3.根据权利要求1所述的NGS靶向探针捕获法检测呼吸道25种RNA病毒的试剂盒，其中，所述试剂盒还包含探针保存液TE buffer。

4.一种检测呼吸道25种RNA病毒的方法，所述方法包括以下步骤：

1)总RNA的提取：采用QIAamp Viral RNA Mini Kit提取试剂盒，为满足文库构建，提取所需的RNA的浓度不低于5ng/ul且纯度合格；

2)病毒rRNA的去除：首先加入rRNA探针杂交捕获，然后加入RNase和DNase消化掉rRNA和探针，获得mRNA；最后将mRNA打断，并反转录合成一链和二链，再进行文库构建；

3)RNA文库的构建；

4)探针杂交捕获；

5)DNB制备上测序。

5.根据权利要求4所述的检测方法，其中，在步骤2)中，所述rRNA的去除按照以下方法实施：取适量0.05-1μg总RNA至Nuclease-free微量离心管中，用Nuclease-free H₂O稀释至11μL(可以根据实际情况调整)，将rRNA Probe(H/M/R)和Probe Buffer从-20℃取出，冰浴解冻后涡旋混匀，加入1ul的rRNA Probe和3ul的Probe Buffer，PCR仪上运行：95℃杂交2min，22℃(95℃-22℃(0.1℃/sec))5min，反应结束后；加入4ul RNase H Buffer，1ulRNase H，37℃30min；反应结束后，加入29ul DNase I Buffer，1ul DNase I，37℃30min；反应结束后，RNA磁珠纯化获得mRNA。

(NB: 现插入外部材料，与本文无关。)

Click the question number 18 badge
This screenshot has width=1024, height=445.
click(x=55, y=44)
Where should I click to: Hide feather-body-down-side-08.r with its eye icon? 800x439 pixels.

6.根据权利要求4所述的检测方法，其中，在步骤2)中，所述RNA片段化及一链二链的合成按照以下方法实施：根据获得的mRNA于PCR仪上94℃反应10min(片段大小150bp)，反应结束后，加入1ul Actinomycin D(0.12mg/mL)，6ul 1st Strand Buffer2和2ul 1st StrandEnzyme Mix 2，PCR仪上运行：25℃10min，42℃15min，70℃15min，反应结束后进行二链的合成，即加入25ul 2nd strand Buffer 2(with dUTP)和15ul 2nd strand Enzyme Supermix，PCR仪上运行：16℃30min，65℃15min，二链合成完成后，进行文库的构建。